Het was geen perfect systeem, want de man met de betere kaarten moest nog steeds alle anderen aan tafel verslaan, maar ze wonnen vaker wel dan niet en de inzet was hier veel hoger dan gemiddeld, zodat ze tegen het eind van de avond meestal behoorlijk wat winst hadden gemaakt. Tal had ze graag een lesje geleerd, maar vanavond had hij andere dingen aan zijn hoofd.
Als zoon van een stamhoofd die al op jonge leeftijd te maken had gekregen met de intriges van het Conclaaf der Schaduwen, had Tal vele nuttige dingen geleerd, en een daarvan was vals spelen tijdens het kaarten. Zijn vaardigheden in het pokeren waren getest en aangescherpt door te spelen met Nakur, Kaspar en Amafi - allemaal vaardige vals spelers. Een van hun spelen was een keer uitgedraaid op een wedstrijd vals spelen, en bij elke ronde werd het gekker terwijl grote hoeveelheden wijn werden weggewerkt. Het spel was beëindigd toen er ineens drie extra heren en twee extra zevens in de stapel kaarten waren opgedoken.

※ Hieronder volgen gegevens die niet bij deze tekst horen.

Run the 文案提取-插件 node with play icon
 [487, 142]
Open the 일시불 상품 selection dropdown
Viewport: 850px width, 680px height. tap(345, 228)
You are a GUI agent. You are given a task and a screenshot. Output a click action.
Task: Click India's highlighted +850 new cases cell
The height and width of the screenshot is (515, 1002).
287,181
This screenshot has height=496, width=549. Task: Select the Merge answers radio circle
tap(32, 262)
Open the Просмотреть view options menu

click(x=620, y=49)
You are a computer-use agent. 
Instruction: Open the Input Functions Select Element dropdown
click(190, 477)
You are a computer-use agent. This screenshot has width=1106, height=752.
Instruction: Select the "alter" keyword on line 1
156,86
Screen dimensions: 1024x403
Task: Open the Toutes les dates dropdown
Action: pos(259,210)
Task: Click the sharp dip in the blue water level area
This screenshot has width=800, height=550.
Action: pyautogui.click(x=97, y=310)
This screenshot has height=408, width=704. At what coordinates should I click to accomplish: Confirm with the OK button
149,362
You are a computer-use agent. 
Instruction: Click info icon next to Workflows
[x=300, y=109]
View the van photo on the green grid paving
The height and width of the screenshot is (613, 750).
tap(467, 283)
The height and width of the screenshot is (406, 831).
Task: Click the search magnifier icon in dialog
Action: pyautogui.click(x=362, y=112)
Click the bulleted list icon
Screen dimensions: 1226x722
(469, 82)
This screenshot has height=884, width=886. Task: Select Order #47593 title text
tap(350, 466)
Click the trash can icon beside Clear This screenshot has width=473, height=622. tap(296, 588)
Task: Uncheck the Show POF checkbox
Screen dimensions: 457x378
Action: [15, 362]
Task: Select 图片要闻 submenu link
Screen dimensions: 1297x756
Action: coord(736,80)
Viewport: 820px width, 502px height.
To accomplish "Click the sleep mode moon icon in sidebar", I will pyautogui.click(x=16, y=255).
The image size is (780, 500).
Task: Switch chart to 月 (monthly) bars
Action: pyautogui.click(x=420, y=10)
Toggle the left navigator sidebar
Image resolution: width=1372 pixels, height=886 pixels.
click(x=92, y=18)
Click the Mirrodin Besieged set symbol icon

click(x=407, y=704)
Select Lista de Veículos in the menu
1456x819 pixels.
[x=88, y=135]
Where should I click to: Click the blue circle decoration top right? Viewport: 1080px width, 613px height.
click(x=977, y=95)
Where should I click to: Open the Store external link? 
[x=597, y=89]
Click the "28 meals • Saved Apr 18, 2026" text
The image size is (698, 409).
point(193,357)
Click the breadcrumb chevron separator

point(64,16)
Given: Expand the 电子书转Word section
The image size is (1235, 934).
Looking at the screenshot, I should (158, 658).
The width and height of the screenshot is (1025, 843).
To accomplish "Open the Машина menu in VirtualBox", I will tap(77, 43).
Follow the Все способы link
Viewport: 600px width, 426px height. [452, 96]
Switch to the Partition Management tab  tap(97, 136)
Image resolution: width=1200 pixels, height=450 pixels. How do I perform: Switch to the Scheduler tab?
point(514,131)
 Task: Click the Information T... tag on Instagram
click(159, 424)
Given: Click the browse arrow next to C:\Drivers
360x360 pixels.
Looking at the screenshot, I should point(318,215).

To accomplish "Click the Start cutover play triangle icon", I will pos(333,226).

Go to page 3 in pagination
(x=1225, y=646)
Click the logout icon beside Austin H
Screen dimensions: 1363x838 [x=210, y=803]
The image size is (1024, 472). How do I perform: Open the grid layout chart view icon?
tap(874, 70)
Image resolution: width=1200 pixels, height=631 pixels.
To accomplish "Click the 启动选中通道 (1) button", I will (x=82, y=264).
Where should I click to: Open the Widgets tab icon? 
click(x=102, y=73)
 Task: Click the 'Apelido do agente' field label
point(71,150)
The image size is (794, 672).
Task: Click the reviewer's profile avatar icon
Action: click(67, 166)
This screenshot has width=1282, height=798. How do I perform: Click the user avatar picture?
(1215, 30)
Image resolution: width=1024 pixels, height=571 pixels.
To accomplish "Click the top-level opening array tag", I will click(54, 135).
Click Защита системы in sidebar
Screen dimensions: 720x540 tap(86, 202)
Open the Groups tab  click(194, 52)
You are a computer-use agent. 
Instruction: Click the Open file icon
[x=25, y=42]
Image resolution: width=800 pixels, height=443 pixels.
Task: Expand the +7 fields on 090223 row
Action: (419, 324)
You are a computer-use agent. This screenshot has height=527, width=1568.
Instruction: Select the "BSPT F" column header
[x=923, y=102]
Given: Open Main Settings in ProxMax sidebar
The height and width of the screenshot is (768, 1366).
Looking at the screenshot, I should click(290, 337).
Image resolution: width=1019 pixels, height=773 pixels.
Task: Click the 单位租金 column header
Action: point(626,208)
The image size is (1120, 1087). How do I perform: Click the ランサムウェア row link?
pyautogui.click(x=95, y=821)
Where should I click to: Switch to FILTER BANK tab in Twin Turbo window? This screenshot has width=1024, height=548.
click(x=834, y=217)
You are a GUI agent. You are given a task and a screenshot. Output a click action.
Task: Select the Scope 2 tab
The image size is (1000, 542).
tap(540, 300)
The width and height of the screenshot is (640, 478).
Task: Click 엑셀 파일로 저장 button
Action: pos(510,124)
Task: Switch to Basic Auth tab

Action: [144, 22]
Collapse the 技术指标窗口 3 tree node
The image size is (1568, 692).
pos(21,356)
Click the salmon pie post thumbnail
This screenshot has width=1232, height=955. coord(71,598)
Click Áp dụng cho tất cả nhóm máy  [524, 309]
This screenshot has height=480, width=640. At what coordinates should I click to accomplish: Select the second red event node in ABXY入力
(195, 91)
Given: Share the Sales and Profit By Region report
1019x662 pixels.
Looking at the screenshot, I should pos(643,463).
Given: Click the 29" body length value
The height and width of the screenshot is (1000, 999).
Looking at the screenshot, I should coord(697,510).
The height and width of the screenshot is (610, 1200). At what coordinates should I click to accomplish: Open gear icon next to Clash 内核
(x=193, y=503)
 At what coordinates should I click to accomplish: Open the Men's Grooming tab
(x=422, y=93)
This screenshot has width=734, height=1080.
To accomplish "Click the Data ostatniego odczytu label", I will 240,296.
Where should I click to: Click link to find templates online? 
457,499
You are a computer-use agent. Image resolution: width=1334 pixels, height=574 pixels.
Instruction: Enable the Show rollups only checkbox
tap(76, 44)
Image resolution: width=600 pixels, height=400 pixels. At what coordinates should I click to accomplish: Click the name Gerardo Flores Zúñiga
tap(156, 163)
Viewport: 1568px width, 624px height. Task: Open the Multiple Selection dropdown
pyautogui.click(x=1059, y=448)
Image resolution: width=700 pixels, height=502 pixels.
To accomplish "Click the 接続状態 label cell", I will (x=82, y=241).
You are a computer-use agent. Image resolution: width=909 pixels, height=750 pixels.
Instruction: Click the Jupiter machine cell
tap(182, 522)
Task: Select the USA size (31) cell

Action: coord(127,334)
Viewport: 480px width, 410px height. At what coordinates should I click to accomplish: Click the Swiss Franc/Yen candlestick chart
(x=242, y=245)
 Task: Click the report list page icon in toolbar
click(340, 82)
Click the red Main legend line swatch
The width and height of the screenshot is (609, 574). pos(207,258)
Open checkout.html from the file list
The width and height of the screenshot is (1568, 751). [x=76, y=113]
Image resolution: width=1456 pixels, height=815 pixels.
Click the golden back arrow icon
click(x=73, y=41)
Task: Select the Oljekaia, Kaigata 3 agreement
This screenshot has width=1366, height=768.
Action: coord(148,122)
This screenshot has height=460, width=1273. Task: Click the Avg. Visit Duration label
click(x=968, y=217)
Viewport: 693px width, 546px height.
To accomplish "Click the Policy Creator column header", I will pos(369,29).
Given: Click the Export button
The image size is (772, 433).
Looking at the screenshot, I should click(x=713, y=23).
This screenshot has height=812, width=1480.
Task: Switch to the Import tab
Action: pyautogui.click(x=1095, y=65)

Tal speelde vanavond nonchalant en won net genoeg om quitte te spelen, zodat hij geen aandacht trok. Hij verontschuldigde zich terwijl hij van de tafel opstond en zei: 'Ik heb wat frisse lucht nodig.' Hij wenkte zijn bediende hem te volgen.
Ze liepen de tuin in, zogenaamd om de benen te strekken, maar Tal wilde nog eens snel in de omgeving rondkijken. Toen ze alleen waren, zei Amafi: 'Zit u iets dwars, verhevenheid?' Hij sprak Roldeems zodat ze minder gemakkelijk konden worden afgeluisterd.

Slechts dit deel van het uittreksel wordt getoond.